──────── SOURCE DATA
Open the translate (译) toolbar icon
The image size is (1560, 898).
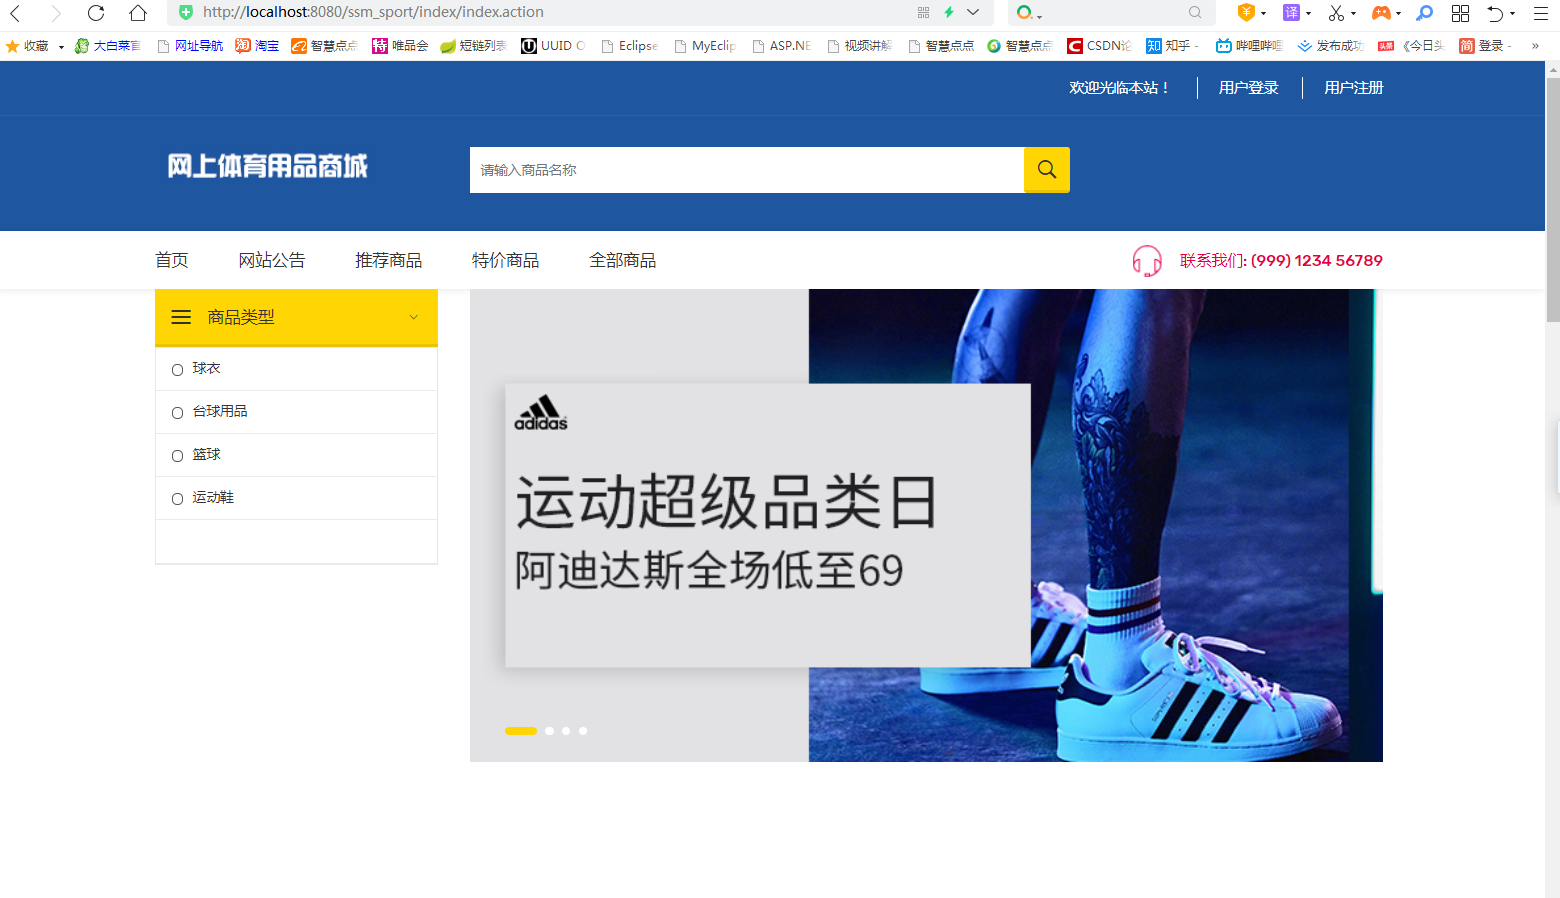coord(1292,13)
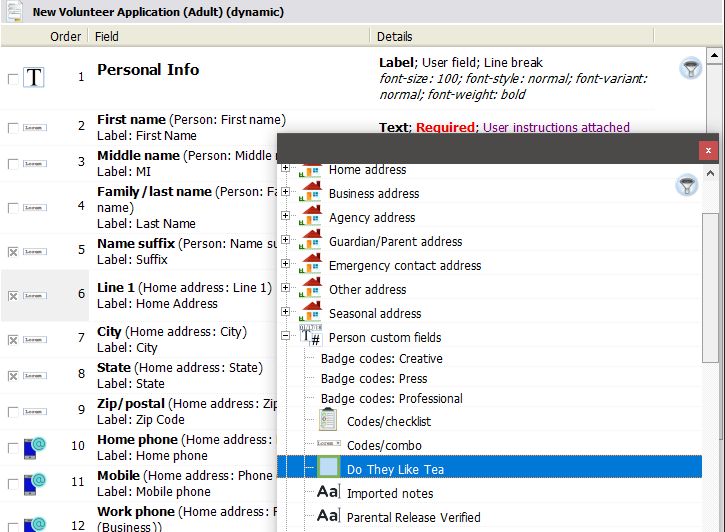
Task: Click the filter funnel icon in the field picker popup
Action: pos(686,185)
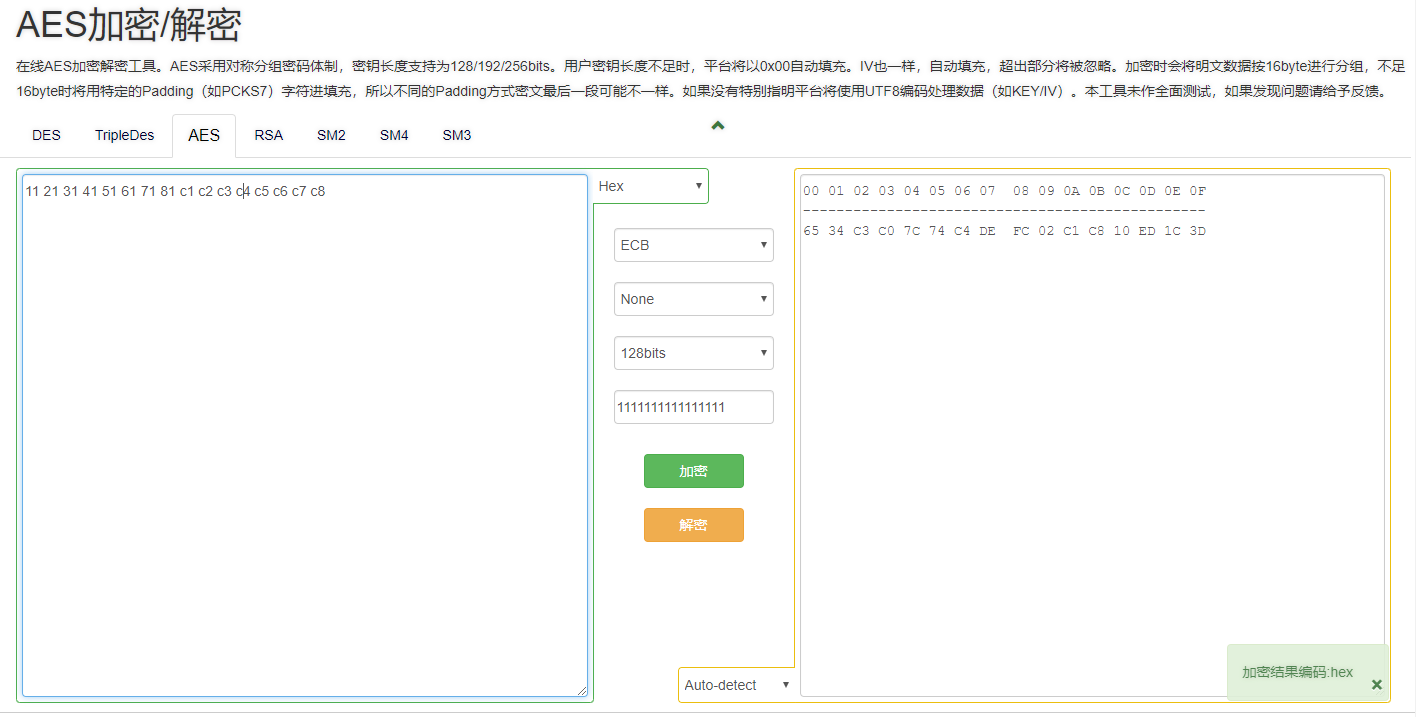Open the Auto-detect output dropdown
The height and width of the screenshot is (717, 1416).
click(x=736, y=685)
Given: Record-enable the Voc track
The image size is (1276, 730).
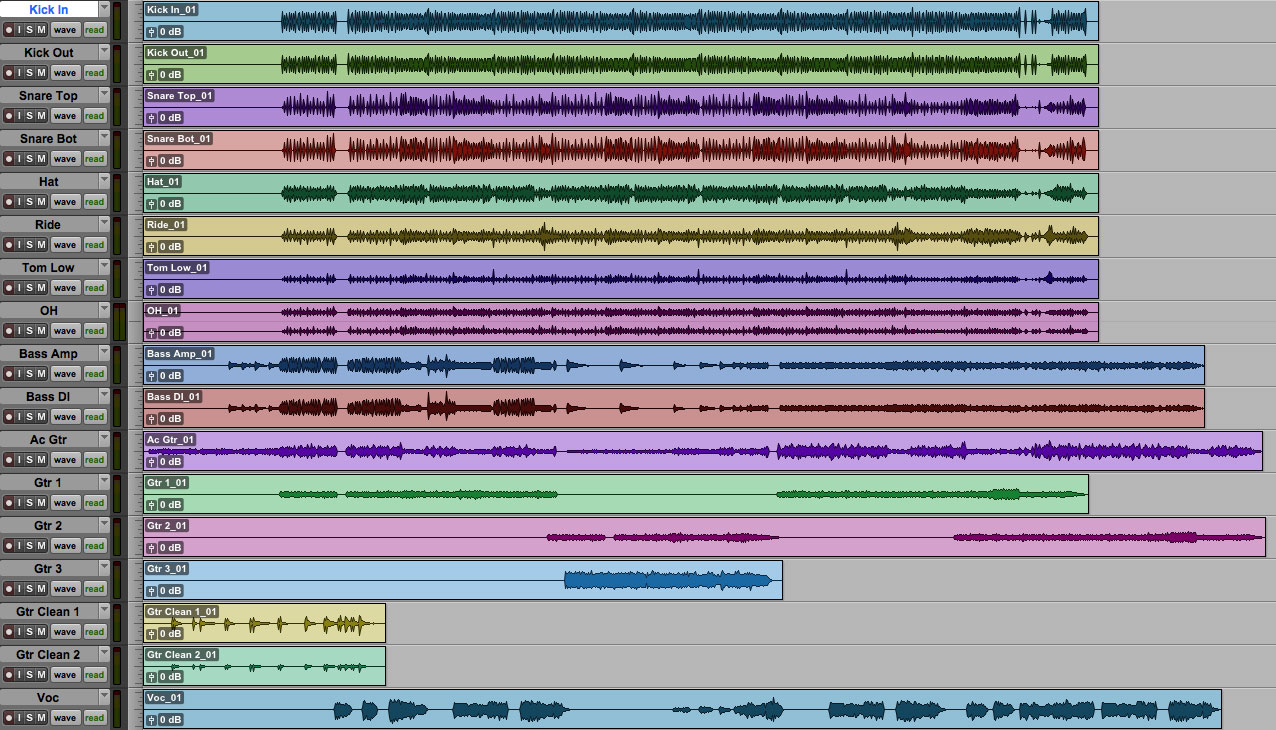Looking at the screenshot, I should click(10, 717).
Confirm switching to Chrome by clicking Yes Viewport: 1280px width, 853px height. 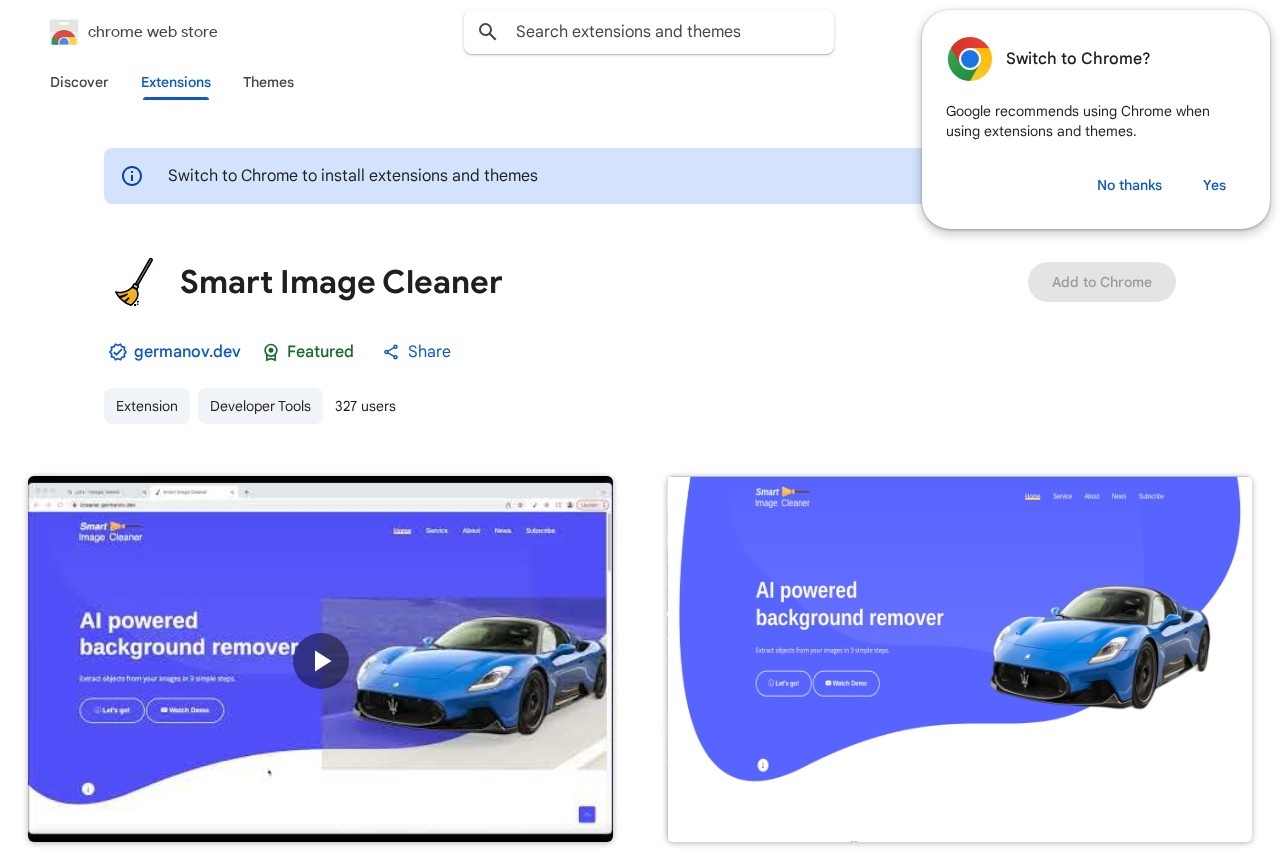[x=1214, y=185]
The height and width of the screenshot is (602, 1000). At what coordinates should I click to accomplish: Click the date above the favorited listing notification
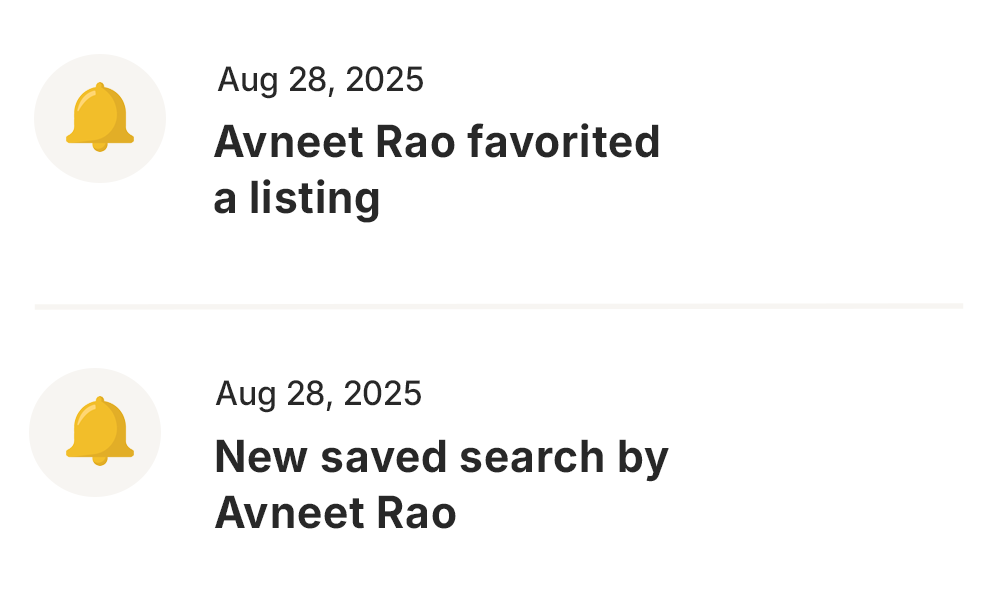pyautogui.click(x=320, y=80)
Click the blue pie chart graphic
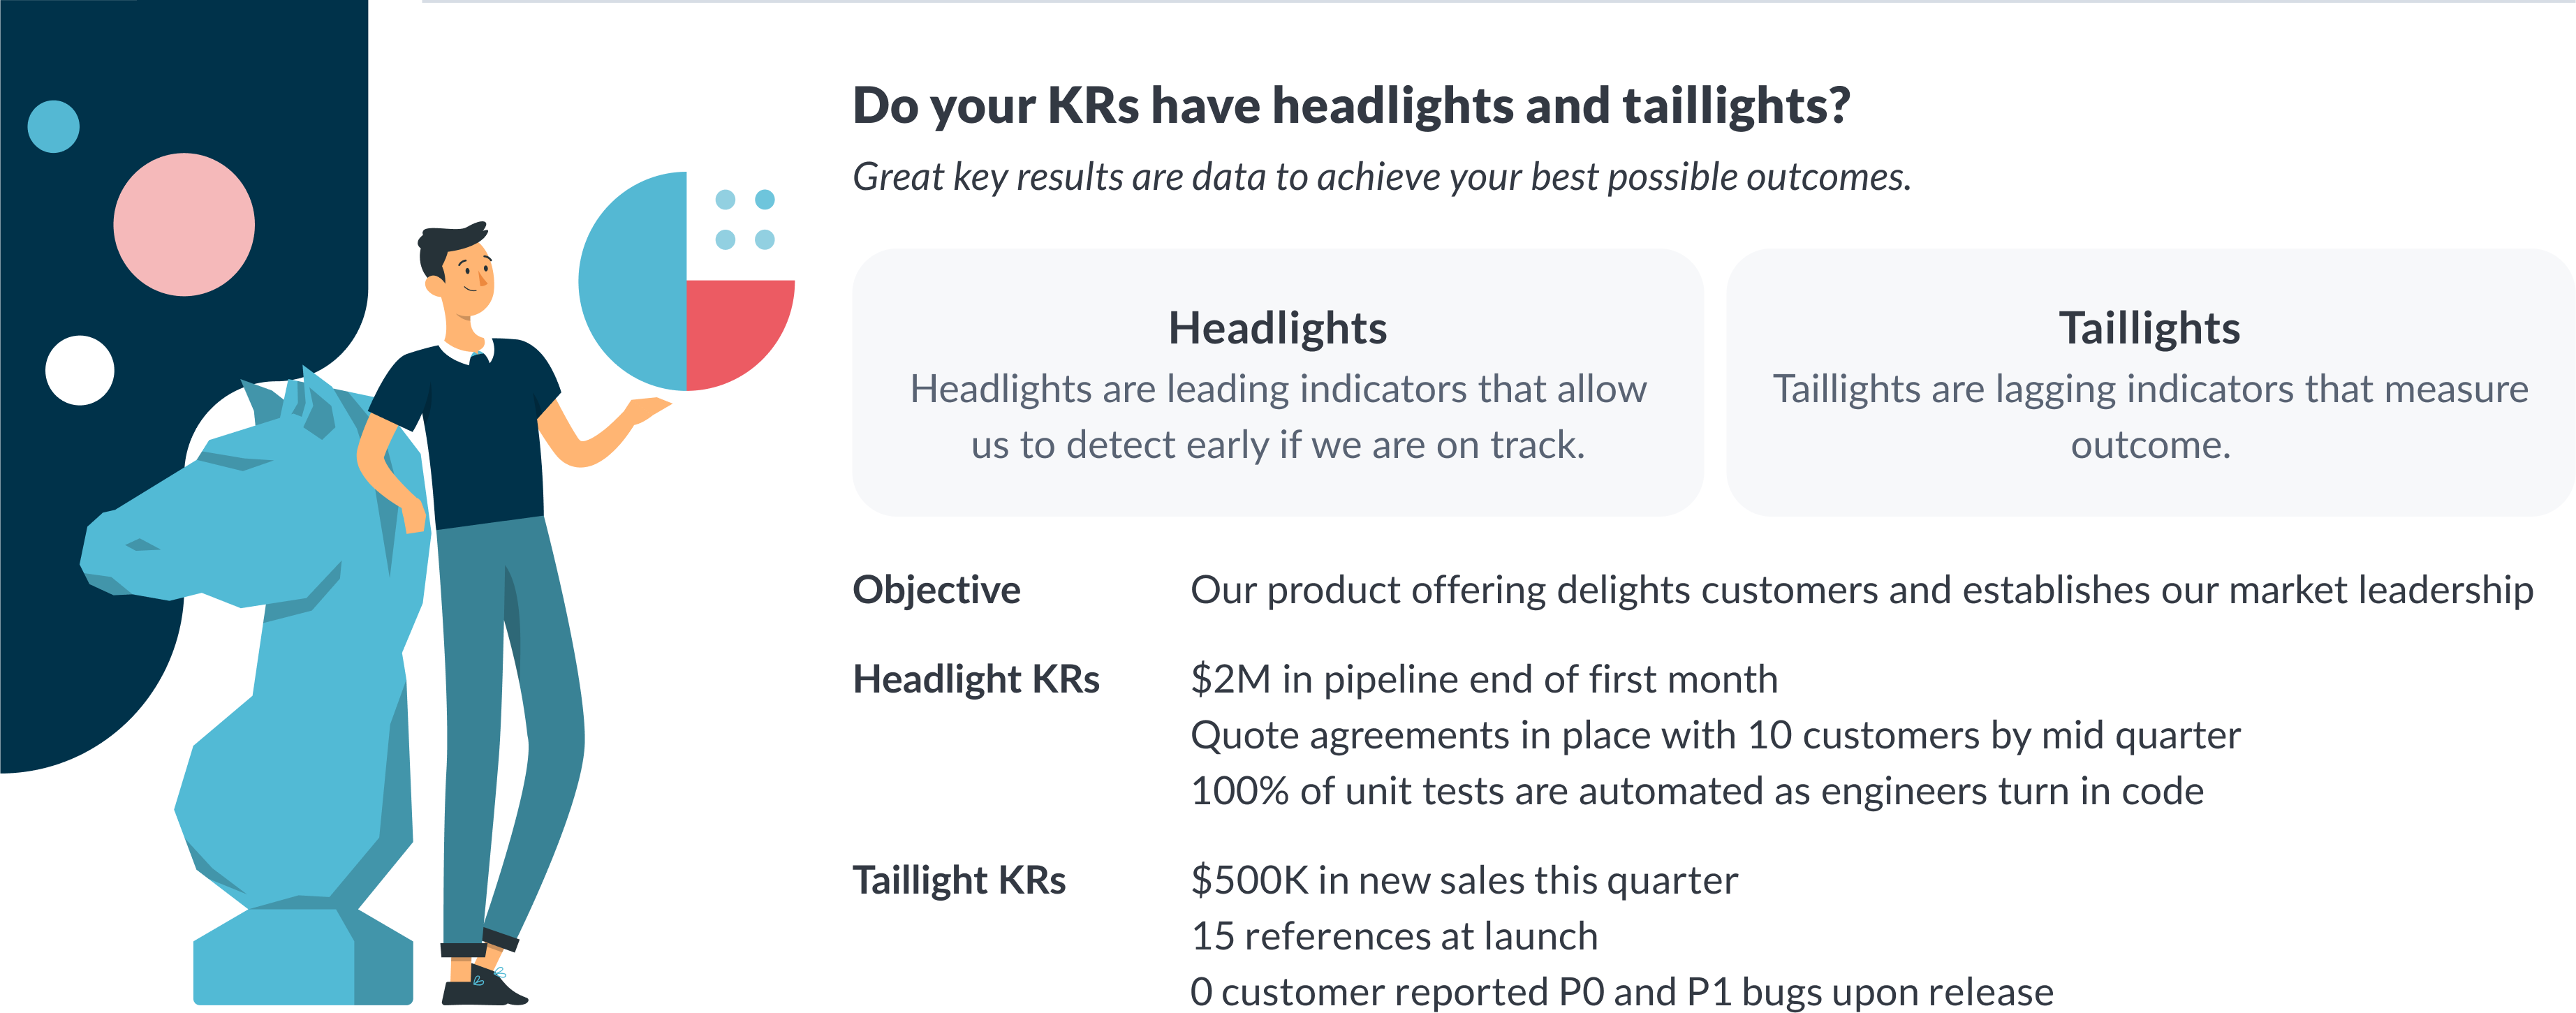This screenshot has height=1013, width=2576. [632, 281]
────────────────
### REQUIREMENT
Beginning with the line that has "The height and width of the screenshot is (602, 1000).", repeat each remaining line of the data above word for word, keeping pictures out.

### RESPONSE TO THE EXERCISE
The height and width of the screenshot is (602, 1000). At what coordinates should I click to accomplish: Click the date above the favorited listing notification
pyautogui.click(x=320, y=80)
Click the blue pie chart graphic
This screenshot has height=1013, width=2576. [632, 281]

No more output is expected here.